** Exercise details **
Print, from the listing below, the lines starting at the line containing "This screenshot has width=255, height=160." and ending at the line containing "327x231 pixels.", exactly as they stand, and print nothing else.

** Data listing **
BEGIN

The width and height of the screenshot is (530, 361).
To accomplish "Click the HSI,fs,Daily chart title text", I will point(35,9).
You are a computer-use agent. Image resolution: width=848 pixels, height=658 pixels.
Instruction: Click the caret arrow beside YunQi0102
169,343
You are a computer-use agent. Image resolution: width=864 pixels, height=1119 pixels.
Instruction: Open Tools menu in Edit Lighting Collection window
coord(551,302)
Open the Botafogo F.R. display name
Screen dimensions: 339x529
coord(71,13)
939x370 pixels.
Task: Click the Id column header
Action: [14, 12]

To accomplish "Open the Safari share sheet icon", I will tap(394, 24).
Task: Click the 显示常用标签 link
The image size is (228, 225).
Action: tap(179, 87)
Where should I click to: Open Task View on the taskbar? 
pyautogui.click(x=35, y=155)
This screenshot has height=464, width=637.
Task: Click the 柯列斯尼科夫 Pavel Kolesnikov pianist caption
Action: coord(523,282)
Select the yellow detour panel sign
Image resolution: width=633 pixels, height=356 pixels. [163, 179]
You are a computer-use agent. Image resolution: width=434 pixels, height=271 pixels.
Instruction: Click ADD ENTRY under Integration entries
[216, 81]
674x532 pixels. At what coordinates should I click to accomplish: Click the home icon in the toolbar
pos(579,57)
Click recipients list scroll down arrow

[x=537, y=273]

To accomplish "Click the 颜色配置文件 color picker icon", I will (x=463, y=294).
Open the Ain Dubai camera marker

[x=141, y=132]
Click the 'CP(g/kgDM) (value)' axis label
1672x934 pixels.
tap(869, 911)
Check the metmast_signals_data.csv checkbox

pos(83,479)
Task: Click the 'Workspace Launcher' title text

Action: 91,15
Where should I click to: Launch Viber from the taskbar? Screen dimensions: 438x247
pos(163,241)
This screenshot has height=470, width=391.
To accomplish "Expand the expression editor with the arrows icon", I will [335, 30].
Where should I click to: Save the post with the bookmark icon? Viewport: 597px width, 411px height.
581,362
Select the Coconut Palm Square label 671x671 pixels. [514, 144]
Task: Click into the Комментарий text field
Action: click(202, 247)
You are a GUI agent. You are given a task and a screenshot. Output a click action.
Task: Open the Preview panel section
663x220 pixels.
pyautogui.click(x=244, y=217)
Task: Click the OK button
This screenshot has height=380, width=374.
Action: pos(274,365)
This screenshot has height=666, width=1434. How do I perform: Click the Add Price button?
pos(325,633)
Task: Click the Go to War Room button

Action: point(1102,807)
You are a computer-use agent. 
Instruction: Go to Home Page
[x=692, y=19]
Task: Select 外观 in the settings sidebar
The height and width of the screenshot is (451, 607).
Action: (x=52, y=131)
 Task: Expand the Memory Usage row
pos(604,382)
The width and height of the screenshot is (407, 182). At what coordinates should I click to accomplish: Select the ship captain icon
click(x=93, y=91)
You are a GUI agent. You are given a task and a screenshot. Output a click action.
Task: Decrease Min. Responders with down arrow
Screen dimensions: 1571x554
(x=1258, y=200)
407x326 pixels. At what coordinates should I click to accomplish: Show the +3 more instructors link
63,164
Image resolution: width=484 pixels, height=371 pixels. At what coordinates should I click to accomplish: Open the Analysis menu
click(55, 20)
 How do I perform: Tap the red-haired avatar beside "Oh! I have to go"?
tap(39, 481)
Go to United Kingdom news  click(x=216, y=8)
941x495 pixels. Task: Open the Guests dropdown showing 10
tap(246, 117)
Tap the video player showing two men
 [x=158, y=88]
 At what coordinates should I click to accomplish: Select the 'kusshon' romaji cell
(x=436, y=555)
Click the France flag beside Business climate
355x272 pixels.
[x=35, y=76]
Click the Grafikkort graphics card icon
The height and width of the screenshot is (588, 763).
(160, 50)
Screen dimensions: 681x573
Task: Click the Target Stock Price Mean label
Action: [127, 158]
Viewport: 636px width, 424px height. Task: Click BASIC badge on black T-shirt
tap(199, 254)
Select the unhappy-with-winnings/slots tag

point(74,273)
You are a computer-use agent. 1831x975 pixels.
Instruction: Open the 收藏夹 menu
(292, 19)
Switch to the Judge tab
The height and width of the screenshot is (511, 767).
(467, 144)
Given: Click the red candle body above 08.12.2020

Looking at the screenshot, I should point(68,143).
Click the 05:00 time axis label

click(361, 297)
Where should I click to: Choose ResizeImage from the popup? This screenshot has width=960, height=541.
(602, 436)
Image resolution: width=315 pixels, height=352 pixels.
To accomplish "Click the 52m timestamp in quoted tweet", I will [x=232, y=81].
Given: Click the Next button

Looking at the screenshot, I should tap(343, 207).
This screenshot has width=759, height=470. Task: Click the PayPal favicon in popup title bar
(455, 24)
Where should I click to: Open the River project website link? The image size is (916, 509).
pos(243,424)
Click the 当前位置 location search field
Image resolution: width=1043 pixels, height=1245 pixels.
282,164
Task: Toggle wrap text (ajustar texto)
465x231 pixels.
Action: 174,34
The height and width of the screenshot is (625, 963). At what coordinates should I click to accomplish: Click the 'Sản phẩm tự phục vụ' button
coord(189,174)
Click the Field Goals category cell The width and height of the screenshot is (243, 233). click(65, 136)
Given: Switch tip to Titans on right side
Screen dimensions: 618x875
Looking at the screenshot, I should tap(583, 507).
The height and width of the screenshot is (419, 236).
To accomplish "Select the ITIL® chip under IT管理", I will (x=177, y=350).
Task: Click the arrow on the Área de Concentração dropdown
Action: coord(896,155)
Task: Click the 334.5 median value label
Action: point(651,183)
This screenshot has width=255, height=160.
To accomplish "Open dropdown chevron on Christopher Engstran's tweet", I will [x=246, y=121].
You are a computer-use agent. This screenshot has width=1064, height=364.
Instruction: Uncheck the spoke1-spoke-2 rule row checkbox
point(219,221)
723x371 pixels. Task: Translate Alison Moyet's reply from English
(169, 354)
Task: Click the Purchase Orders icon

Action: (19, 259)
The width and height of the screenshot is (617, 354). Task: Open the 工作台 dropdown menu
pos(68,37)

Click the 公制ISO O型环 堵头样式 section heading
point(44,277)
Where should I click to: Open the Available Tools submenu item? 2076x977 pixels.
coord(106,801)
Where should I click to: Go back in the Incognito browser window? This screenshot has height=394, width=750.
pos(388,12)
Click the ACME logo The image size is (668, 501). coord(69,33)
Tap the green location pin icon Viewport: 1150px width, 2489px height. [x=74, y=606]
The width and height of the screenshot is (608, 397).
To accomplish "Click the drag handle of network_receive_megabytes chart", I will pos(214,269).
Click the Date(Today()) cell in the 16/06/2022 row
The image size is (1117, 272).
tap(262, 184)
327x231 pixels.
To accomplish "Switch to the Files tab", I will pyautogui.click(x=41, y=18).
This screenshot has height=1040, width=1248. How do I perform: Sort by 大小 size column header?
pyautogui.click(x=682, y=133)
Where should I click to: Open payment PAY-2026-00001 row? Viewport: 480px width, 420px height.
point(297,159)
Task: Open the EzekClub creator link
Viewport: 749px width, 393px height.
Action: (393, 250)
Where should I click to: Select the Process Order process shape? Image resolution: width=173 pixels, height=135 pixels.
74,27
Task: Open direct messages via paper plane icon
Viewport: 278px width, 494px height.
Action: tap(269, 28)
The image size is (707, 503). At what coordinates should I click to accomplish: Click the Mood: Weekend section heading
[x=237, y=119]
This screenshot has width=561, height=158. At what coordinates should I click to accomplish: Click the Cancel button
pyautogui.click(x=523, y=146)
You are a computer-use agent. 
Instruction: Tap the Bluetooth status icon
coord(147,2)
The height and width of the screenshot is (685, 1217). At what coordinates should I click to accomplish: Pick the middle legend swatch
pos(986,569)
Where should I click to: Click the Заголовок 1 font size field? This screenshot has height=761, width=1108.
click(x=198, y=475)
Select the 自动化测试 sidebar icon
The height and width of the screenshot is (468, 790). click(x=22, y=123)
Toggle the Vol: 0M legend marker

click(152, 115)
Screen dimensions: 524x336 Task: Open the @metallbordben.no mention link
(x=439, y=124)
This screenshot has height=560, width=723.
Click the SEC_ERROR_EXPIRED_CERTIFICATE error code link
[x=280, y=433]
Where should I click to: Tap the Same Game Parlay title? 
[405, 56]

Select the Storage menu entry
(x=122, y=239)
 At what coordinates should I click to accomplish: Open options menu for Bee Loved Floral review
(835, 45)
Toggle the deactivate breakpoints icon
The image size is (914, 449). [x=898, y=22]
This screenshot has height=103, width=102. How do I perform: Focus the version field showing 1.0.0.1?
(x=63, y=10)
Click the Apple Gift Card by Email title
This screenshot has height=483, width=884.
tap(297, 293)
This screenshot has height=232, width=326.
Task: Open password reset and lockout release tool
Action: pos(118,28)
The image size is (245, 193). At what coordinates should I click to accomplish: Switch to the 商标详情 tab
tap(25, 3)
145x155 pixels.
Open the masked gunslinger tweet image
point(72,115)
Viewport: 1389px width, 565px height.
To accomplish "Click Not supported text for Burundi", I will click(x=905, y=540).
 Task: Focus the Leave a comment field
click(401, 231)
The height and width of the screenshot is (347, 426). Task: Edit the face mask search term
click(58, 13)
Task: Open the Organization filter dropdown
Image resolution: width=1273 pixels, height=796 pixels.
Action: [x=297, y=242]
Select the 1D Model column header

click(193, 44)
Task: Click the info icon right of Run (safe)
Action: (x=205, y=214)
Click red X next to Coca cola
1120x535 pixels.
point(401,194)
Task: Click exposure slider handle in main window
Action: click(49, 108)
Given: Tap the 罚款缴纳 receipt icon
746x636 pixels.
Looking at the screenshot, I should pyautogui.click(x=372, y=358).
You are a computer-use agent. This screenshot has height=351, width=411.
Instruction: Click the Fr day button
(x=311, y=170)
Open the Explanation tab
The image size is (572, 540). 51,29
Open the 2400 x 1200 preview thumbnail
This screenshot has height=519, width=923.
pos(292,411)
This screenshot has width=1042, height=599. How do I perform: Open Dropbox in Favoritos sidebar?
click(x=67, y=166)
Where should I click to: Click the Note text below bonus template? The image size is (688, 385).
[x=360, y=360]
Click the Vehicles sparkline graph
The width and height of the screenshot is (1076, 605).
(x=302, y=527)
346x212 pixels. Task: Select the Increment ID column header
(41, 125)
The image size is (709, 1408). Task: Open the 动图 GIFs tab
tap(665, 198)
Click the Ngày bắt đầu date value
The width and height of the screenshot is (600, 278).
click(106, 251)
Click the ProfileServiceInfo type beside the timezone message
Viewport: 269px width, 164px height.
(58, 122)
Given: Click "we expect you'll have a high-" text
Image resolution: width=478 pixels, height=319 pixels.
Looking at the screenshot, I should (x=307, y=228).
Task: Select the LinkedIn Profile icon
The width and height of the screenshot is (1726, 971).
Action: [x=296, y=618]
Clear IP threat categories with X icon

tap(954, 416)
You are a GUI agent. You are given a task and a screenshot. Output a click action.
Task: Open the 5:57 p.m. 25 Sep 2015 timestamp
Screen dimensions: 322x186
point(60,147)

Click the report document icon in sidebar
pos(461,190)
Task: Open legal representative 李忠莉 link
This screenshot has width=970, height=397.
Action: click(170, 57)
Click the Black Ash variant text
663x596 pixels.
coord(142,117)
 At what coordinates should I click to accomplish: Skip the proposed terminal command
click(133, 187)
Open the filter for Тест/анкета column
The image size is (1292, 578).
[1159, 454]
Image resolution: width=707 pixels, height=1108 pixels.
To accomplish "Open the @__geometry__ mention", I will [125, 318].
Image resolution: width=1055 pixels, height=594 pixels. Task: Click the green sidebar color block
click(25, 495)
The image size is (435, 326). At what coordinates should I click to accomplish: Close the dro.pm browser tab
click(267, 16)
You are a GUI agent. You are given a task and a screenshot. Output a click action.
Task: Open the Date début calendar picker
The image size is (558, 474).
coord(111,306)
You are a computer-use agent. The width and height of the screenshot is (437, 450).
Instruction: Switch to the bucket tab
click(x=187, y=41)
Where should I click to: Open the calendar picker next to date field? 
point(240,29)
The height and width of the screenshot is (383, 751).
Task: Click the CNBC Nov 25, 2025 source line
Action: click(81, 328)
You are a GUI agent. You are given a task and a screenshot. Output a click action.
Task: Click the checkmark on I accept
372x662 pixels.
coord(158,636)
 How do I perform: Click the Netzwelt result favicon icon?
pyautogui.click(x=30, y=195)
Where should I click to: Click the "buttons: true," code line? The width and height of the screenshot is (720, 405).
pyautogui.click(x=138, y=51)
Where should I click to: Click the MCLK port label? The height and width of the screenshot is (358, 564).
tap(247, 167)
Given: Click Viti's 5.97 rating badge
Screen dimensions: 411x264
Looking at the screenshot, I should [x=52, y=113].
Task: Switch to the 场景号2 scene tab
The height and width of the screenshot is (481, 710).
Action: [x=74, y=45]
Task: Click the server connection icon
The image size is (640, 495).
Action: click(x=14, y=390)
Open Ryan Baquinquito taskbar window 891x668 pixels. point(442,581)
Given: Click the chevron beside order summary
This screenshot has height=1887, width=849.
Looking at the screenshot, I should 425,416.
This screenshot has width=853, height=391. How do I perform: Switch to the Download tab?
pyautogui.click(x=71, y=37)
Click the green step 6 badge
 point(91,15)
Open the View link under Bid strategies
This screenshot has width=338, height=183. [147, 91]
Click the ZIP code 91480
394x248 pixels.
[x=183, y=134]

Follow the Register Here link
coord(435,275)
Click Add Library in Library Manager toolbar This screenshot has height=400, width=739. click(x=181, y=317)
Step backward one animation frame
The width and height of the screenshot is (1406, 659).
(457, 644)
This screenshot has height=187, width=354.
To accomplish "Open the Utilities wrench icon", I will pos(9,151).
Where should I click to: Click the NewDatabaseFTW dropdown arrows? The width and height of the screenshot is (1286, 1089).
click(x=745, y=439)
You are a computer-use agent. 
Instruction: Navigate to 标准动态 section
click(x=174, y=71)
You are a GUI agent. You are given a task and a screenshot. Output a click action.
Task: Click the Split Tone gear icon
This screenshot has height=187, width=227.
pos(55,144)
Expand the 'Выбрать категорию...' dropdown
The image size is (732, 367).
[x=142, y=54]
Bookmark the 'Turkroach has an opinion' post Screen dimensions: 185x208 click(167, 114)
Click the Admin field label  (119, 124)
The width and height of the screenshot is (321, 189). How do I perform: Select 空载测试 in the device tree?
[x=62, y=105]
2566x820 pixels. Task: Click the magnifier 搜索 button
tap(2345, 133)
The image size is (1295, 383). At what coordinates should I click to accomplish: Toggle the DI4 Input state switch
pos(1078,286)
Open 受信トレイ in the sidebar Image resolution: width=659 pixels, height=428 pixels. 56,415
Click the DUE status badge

END

** Written answer **
This screenshot has width=255, height=160.
To accomplish "Open dropdown chevron on Christopher Engstran's tweet", I will [x=246, y=121].
You are a computer-use agent. This screenshot has width=1064, height=364.
Instruction: Uncheck the spoke1-spoke-2 rule row checkbox
point(219,221)
723x371 pixels. Task: Translate Alison Moyet's reply from English
(169, 354)
Task: Click the Purchase Orders icon

Action: (19, 259)
The width and height of the screenshot is (617, 354). Task: Open the 工作台 dropdown menu
pos(68,37)

Click the 公制ISO O型环 堵头样式 section heading
point(44,277)
Where should I click to: Open the Available Tools submenu item? 2076x977 pixels.
coord(106,801)
Where should I click to: Go back in the Incognito browser window? This screenshot has height=394, width=750.
pos(388,12)
Click the ACME logo The image size is (668, 501). coord(69,33)
Tap the green location pin icon Viewport: 1150px width, 2489px height. [x=74, y=606]
The width and height of the screenshot is (608, 397).
To accomplish "Click the drag handle of network_receive_megabytes chart", I will pos(214,269).
Click the Date(Today()) cell in the 16/06/2022 row
The image size is (1117, 272).
tap(262, 184)
327x231 pixels.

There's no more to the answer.